Lebih lanjut, kebakaran ini telah melepaskan 802 juta ton karbon dioksida ekuivalen (CO?e) ke atmosfer. Ini menjadi salah satu keluaran emisi yang tertinggi di Indonesia.
Indonesia mengalami kebakaran hutan dan lahan terparah di tahun 1997, juga dipengaruhi oleh El Nino. Saat itu, estimasi 45.600 kilometer persegi atau 4,5 juta hektare lahan terbakar di Kalimantan dan Sumatra, dan melepaskan sekitar 0,81 Gt dan 2,57 Gt karbon atau 2.970-9.423 juta ton CO?e.
Sementara, rata-rata emisi tahunan dari tahun 2000 hingga 2016 terhitung sebesar 248 juta ton CO?e.
Pengeringan lahan gambut membuat lapisan atas tanah terpapar pada oksigen yang berujung kepada dekomposisi dan menjadi mudah terbakar. Akhirnya, ia akan melepaskan karbon dioksida ke atmosfer.
Mendekati puncak di bulan Agustus, lahan gambut menjadi rentan terhadap kebakaran.
Apabila tidak ada upaya untuk restorasi lahan gambut, misalnya dengan kegiatan pembasahan kembali, ini akan kembali menjadi sumber emisi yang besar bagi Indonesia.
Sejak bulan Mei, pemerintah Indonesia telah menurunkan hujan buatan di Sumatra dan Kalimantan untuk mencegah terjadinya kebakaran hutan dan lahan.
Indonesia memang masih terus berupaya bisa mengendalikan kebakaran yang berulang hampir setiap tahun ini.
Penyemaian awan untuk menciptakan hujan buatan dan upaya yang lainnya untuk menurunkan emisi dari sektor kehutanan yang sedang berlangsung merupakan waktu yang tepat untuk mengadopsi pembangunan berkelanjutan.
Jalan ini bukan hal yang baru bagi Indonesia.
Sudah ada beberapa kebijakan yang bertujuan mencapai pembangunan hijau, misalnya REDD+ atau (Reducing Emissions from Deforestation and Forest Degradation) dan mempromosikan energi terbarukan.

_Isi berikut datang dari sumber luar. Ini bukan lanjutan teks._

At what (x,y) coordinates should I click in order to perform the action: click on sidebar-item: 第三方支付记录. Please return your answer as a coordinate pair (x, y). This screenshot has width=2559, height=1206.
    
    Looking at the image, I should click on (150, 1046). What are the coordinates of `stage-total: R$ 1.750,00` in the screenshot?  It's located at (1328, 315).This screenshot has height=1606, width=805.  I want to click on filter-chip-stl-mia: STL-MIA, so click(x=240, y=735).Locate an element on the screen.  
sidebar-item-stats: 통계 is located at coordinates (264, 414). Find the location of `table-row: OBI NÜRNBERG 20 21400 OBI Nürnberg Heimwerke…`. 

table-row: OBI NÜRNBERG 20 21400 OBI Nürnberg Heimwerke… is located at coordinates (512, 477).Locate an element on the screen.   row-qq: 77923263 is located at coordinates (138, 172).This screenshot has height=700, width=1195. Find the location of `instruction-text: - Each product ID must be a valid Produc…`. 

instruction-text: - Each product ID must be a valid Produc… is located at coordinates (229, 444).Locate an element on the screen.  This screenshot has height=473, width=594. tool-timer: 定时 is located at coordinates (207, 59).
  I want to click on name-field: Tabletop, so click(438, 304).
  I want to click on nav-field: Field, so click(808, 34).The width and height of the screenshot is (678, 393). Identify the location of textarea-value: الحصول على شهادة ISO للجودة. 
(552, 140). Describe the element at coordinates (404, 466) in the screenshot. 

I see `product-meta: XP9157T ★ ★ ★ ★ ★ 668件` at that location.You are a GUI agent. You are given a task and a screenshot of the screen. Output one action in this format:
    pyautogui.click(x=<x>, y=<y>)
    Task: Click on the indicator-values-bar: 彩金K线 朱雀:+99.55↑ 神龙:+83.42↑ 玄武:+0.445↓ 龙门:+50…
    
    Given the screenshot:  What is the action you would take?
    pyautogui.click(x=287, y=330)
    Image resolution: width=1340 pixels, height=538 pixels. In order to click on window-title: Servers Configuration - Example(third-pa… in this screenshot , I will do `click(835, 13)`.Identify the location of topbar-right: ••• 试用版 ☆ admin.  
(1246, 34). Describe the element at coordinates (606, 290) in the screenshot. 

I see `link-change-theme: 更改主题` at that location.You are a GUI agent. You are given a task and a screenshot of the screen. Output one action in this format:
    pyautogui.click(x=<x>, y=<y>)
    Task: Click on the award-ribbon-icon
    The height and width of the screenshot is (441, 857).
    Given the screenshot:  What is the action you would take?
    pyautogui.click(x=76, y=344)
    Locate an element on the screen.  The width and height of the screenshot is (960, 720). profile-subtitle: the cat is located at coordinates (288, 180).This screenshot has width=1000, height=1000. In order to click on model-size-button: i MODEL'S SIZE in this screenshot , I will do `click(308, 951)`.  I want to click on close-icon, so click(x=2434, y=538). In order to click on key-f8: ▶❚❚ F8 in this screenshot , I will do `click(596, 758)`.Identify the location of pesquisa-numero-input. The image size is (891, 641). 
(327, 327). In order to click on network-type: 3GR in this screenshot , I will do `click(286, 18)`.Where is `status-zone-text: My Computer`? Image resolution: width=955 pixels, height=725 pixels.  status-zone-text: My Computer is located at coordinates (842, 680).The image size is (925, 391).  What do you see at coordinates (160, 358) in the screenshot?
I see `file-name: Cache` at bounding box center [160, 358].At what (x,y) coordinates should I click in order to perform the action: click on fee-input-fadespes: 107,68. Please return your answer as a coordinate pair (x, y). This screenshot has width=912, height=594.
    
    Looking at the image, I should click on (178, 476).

Meski demikian, skema REDD+ ini belum memasukkan kebakaran gambut karena tingginya tingkat ketidakpastian dari estimasi areal yang terbakar.
Melalui skema REDD+, Indonesia berhasil mencegah emisi karbon sebesar 11,23 juta ton CO?e terlepas ke atmosfer di tahun 2017.
Atas upaya ini, Indonesia akan menerima dana sebesar 56 juta dolar atau sekitar Rp793 miliar dari Norwegia.
Skema ini membuka kesempatan bagi negara-negara pemilik hutan untuk menerima dana atas upaya mereka untuk menjaga area hutan, misalnya menanam pohon-pohon endemik, menerapkan aturan pelarangan penebangan pohon spesies tertentu, dan menekan keluaran emisi karbon dioksida ke atmosfer sembari melakukan revitalisasi ekonomi lokal dari komunitas yang tinggal di daerah hutan.